— EXERCISE DIRECTIONS —
Skip the pictures and return every entry exactly as written.

***** SOURCE DATA *****

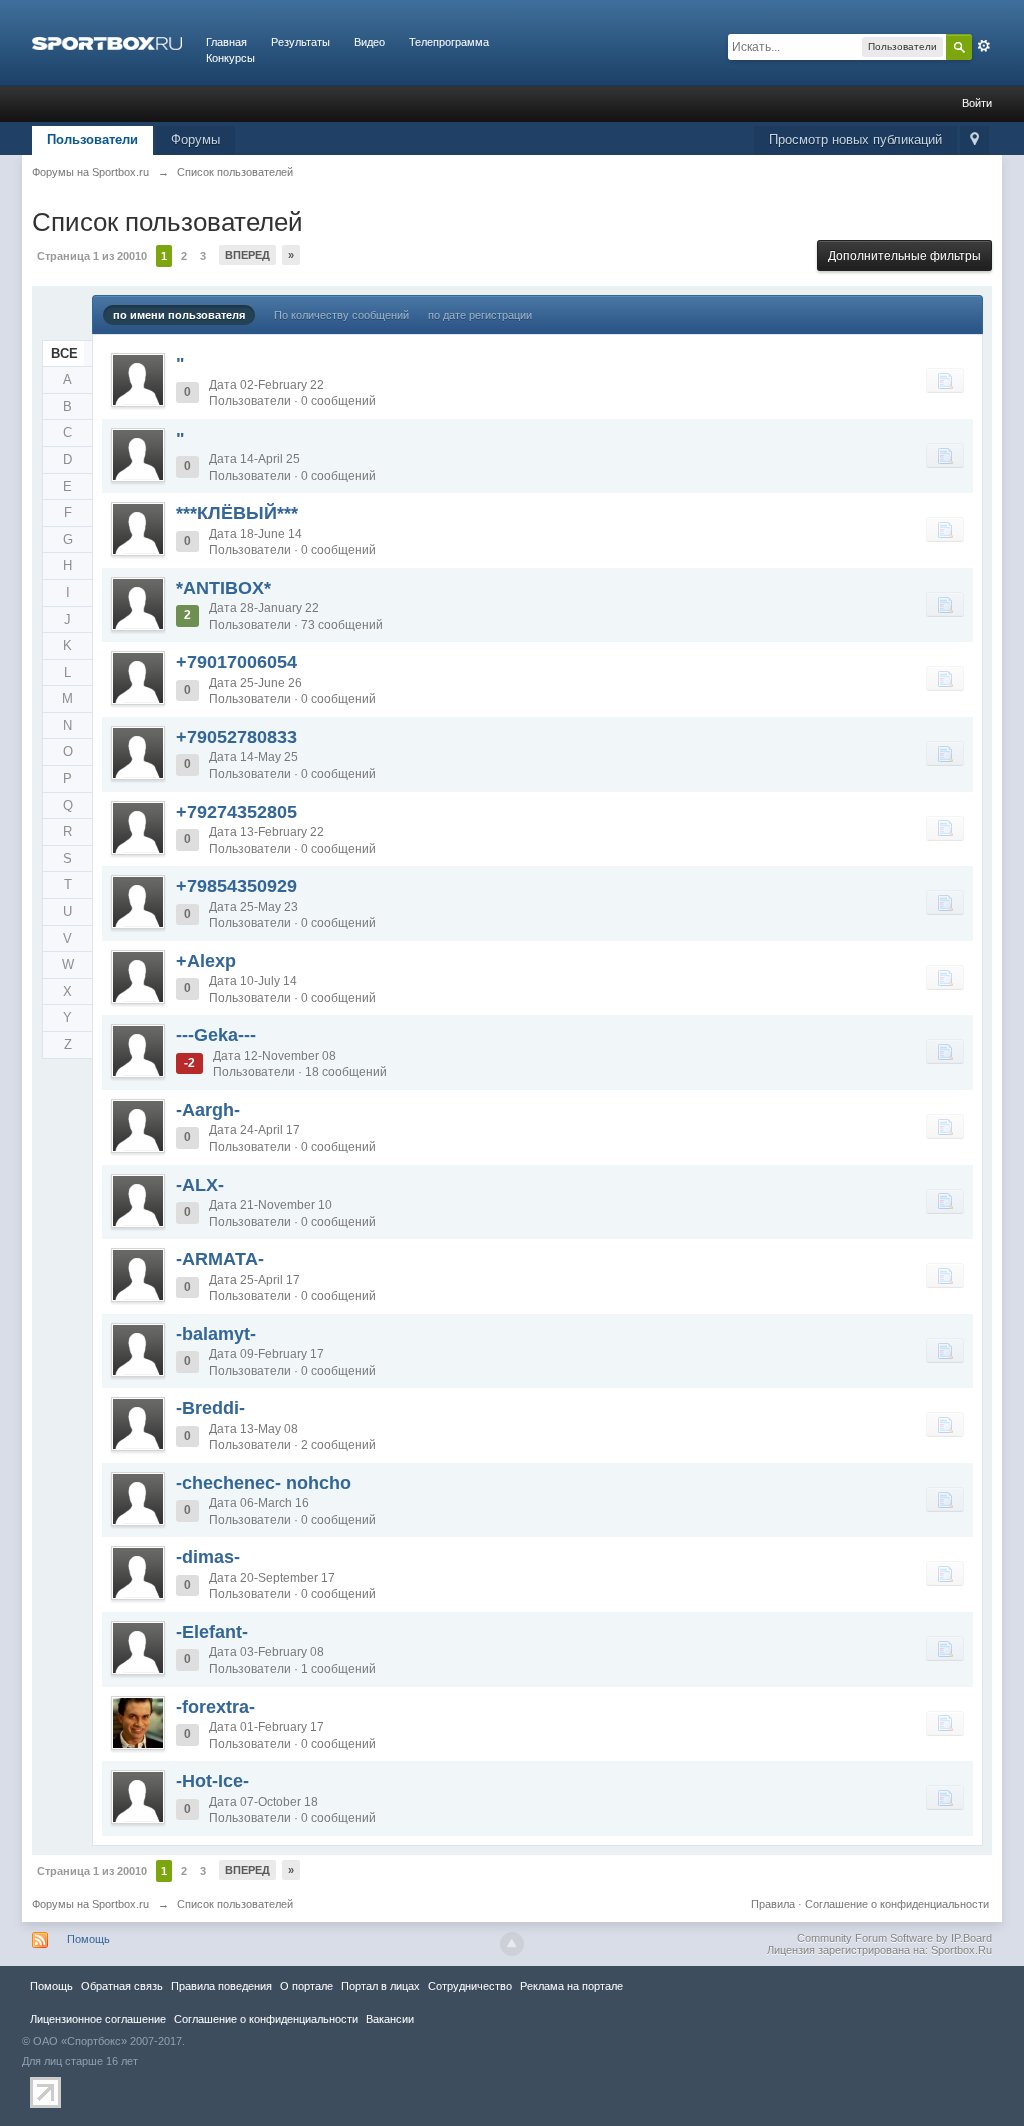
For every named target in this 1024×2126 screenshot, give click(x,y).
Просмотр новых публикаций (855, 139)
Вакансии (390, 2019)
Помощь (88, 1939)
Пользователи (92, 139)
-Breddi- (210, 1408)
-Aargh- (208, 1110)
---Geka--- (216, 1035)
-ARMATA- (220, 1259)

*****

— SOLUTION TO THIS PROBLEM —
For every named target in this 1024×2126 screenshot, give click(x,y).
Просмотр новых публикаций (855, 139)
Вакансии (390, 2019)
Помощь (88, 1939)
Пользователи (92, 139)
-Breddi- (210, 1408)
-Aargh- (208, 1110)
---Geka--- (216, 1035)
-ARMATA- (220, 1259)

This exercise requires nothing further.